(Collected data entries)
------------
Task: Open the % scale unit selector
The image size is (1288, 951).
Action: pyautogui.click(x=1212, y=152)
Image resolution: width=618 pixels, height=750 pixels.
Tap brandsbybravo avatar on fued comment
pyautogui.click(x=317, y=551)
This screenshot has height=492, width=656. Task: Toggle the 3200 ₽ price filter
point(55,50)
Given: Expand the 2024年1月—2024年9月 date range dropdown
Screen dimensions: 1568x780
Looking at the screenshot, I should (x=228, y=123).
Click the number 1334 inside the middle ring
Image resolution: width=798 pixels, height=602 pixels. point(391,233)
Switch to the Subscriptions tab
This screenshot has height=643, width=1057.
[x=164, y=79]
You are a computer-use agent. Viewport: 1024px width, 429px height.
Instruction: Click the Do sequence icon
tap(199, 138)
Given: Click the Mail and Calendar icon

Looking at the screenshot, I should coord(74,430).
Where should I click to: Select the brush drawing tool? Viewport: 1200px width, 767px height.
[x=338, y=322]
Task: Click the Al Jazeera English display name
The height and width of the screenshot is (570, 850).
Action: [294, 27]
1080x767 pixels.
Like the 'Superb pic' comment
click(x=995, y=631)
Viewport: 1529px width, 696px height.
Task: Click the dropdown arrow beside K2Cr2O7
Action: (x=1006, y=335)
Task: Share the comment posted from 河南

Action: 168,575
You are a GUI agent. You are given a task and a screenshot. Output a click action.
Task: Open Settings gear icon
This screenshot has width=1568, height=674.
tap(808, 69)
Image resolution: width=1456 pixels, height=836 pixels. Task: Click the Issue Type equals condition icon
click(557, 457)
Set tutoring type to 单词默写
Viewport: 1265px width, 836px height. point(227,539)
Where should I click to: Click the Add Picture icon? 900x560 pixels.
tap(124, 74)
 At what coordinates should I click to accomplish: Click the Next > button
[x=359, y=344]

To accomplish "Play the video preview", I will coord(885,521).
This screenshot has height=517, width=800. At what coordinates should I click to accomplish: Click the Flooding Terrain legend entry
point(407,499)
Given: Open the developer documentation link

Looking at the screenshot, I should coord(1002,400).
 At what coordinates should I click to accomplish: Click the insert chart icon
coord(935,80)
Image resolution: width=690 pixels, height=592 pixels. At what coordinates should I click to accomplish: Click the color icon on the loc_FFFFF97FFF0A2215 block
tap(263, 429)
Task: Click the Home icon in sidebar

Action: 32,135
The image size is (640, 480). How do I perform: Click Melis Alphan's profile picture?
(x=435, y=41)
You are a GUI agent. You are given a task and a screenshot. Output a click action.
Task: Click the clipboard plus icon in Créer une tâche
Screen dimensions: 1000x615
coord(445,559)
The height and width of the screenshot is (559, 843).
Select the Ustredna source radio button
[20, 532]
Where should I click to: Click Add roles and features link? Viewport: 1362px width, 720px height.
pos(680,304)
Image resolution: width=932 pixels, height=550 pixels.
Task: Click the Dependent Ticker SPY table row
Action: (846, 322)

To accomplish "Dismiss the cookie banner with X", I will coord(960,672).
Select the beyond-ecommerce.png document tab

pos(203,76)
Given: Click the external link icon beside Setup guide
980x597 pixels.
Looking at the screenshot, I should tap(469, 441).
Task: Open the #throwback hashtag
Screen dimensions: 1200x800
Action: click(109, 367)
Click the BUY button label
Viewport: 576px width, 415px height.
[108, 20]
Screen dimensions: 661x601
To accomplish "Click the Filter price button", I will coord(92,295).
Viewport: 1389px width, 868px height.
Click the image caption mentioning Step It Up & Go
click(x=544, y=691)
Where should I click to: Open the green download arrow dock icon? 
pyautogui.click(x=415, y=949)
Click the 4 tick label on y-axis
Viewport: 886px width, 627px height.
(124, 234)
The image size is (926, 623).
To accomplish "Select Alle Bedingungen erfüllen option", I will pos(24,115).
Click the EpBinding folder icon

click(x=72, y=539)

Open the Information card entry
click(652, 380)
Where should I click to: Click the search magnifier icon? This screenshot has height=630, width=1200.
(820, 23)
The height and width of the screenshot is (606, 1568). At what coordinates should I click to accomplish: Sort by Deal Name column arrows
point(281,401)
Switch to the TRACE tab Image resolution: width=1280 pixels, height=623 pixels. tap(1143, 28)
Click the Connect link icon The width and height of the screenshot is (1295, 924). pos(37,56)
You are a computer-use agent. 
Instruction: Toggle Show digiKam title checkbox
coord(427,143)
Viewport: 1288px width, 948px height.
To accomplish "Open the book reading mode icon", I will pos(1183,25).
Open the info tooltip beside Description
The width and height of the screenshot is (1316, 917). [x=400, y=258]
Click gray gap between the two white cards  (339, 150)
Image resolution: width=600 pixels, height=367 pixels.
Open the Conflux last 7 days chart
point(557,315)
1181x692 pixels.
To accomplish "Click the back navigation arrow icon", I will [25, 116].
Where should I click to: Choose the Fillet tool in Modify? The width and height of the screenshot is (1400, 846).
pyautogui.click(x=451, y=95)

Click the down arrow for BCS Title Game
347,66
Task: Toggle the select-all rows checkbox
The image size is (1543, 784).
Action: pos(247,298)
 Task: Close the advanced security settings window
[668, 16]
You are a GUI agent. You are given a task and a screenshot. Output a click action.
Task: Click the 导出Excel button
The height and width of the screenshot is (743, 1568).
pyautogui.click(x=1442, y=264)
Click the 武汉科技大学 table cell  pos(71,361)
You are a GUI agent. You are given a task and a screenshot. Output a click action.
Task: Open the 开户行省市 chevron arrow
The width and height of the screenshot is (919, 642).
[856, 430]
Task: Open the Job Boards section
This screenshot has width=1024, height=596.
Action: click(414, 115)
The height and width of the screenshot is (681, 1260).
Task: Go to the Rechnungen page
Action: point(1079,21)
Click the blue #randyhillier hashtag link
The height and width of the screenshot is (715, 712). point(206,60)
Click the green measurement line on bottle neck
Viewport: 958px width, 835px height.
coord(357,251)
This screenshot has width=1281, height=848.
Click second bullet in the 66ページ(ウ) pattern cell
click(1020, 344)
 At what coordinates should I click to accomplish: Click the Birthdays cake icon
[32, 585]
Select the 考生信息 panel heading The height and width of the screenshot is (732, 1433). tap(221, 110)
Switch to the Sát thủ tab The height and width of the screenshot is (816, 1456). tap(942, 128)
------------
__EXERCISE__.
Could you reproduce every record above exactly as it stands?

__TASK OUTPUT__.
Task: Open the % scale unit selector
The image size is (1288, 951).
Action: pyautogui.click(x=1212, y=152)
Image resolution: width=618 pixels, height=750 pixels.
Tap brandsbybravo avatar on fued comment
pyautogui.click(x=317, y=551)
This screenshot has height=492, width=656. Task: Toggle the 3200 ₽ price filter
point(55,50)
Given: Expand the 2024年1月—2024年9月 date range dropdown
Screen dimensions: 1568x780
Looking at the screenshot, I should (x=228, y=123).
Click the number 1334 inside the middle ring
Image resolution: width=798 pixels, height=602 pixels. point(391,233)
Switch to the Subscriptions tab
This screenshot has height=643, width=1057.
[x=164, y=79]
You are a computer-use agent. Viewport: 1024px width, 429px height.
Instruction: Click the Do sequence icon
tap(199, 138)
Given: Click the Mail and Calendar icon

Looking at the screenshot, I should coord(74,430).
Where should I click to: Select the brush drawing tool? Viewport: 1200px width, 767px height.
[x=338, y=322]
Task: Click the Al Jazeera English display name
The height and width of the screenshot is (570, 850).
Action: [294, 27]
1080x767 pixels.
Like the 'Superb pic' comment
click(x=995, y=631)
Viewport: 1529px width, 696px height.
Task: Click the dropdown arrow beside K2Cr2O7
Action: (x=1006, y=335)
Task: Share the comment posted from 河南

Action: 168,575
You are a GUI agent. You are given a task and a screenshot. Output a click action.
Task: Open Settings gear icon
This screenshot has width=1568, height=674.
tap(808, 69)
Image resolution: width=1456 pixels, height=836 pixels. Task: Click the Issue Type equals condition icon
click(557, 457)
Set tutoring type to 单词默写
Viewport: 1265px width, 836px height. point(227,539)
Where should I click to: Click the Add Picture icon? 900x560 pixels.
tap(124, 74)
 At what coordinates should I click to accomplish: Click the Next > button
[x=359, y=344]

To accomplish "Play the video preview", I will coord(885,521).
This screenshot has height=517, width=800. At what coordinates should I click to accomplish: Click the Flooding Terrain legend entry
point(407,499)
Given: Open the developer documentation link

Looking at the screenshot, I should coord(1002,400).
 At what coordinates should I click to accomplish: Click the insert chart icon
coord(935,80)
Image resolution: width=690 pixels, height=592 pixels. At what coordinates should I click to accomplish: Click the color icon on the loc_FFFFF97FFF0A2215 block
tap(263, 429)
Task: Click the Home icon in sidebar

Action: 32,135
The image size is (640, 480). How do I perform: Click Melis Alphan's profile picture?
(x=435, y=41)
You are a GUI agent. You are given a task and a screenshot. Output a click action.
Task: Click the clipboard plus icon in Créer une tâche
Screen dimensions: 1000x615
coord(445,559)
The height and width of the screenshot is (559, 843).
Select the Ustredna source radio button
[20, 532]
Where should I click to: Click Add roles and features link? Viewport: 1362px width, 720px height.
pos(680,304)
Image resolution: width=932 pixels, height=550 pixels.
Task: Click the Dependent Ticker SPY table row
Action: (846, 322)

To accomplish "Dismiss the cookie banner with X", I will coord(960,672).
Select the beyond-ecommerce.png document tab

pos(203,76)
Given: Click the external link icon beside Setup guide
980x597 pixels.
Looking at the screenshot, I should tap(469, 441).
Task: Open the #throwback hashtag
Screen dimensions: 1200x800
Action: click(109, 367)
Click the BUY button label
Viewport: 576px width, 415px height.
[108, 20]
Screen dimensions: 661x601
To accomplish "Click the Filter price button", I will coord(92,295).
Viewport: 1389px width, 868px height.
Click the image caption mentioning Step It Up & Go
click(x=544, y=691)
Where should I click to: Open the green download arrow dock icon? 
pyautogui.click(x=415, y=949)
Click the 4 tick label on y-axis
Viewport: 886px width, 627px height.
(124, 234)
The image size is (926, 623).
To accomplish "Select Alle Bedingungen erfüllen option", I will pos(24,115).
Click the EpBinding folder icon

click(x=72, y=539)

Open the Information card entry
click(652, 380)
Where should I click to: Click the search magnifier icon? This screenshot has height=630, width=1200.
(820, 23)
The height and width of the screenshot is (606, 1568). At what coordinates should I click to accomplish: Sort by Deal Name column arrows
point(281,401)
Switch to the TRACE tab Image resolution: width=1280 pixels, height=623 pixels. tap(1143, 28)
Click the Connect link icon The width and height of the screenshot is (1295, 924). pos(37,56)
You are a computer-use agent. 
Instruction: Toggle Show digiKam title checkbox
coord(427,143)
Viewport: 1288px width, 948px height.
To accomplish "Open the book reading mode icon", I will pos(1183,25).
Open the info tooltip beside Description
The width and height of the screenshot is (1316, 917). [x=400, y=258]
Click gray gap between the two white cards  (339, 150)
Image resolution: width=600 pixels, height=367 pixels.
Open the Conflux last 7 days chart
point(557,315)
1181x692 pixels.
To accomplish "Click the back navigation arrow icon", I will [25, 116].
Where should I click to: Choose the Fillet tool in Modify? The width and height of the screenshot is (1400, 846).
pyautogui.click(x=451, y=95)

Click the down arrow for BCS Title Game
347,66
Task: Toggle the select-all rows checkbox
The image size is (1543, 784).
Action: pos(247,298)
 Task: Close the advanced security settings window
[668, 16]
You are a GUI agent. You are given a task and a screenshot. Output a click action.
Task: Click the 导出Excel button
The height and width of the screenshot is (743, 1568).
pyautogui.click(x=1442, y=264)
Click the 武汉科技大学 table cell  pos(71,361)
You are a GUI agent. You are given a task and a screenshot. Output a click action.
Task: Open the 开户行省市 chevron arrow
The width and height of the screenshot is (919, 642).
[856, 430]
Task: Open the Job Boards section
This screenshot has width=1024, height=596.
Action: click(414, 115)
The height and width of the screenshot is (681, 1260).
Task: Go to the Rechnungen page
Action: point(1079,21)
Click the blue #randyhillier hashtag link
The height and width of the screenshot is (715, 712). point(206,60)
Click the green measurement line on bottle neck
Viewport: 958px width, 835px height.
coord(357,251)
This screenshot has width=1281, height=848.
Click second bullet in the 66ページ(ウ) pattern cell
click(1020, 344)
 At what coordinates should I click to accomplish: Click the Birthdays cake icon
[32, 585]
Select the 考生信息 panel heading The height and width of the screenshot is (732, 1433). tap(221, 110)
Switch to the Sát thủ tab The height and width of the screenshot is (816, 1456). tap(942, 128)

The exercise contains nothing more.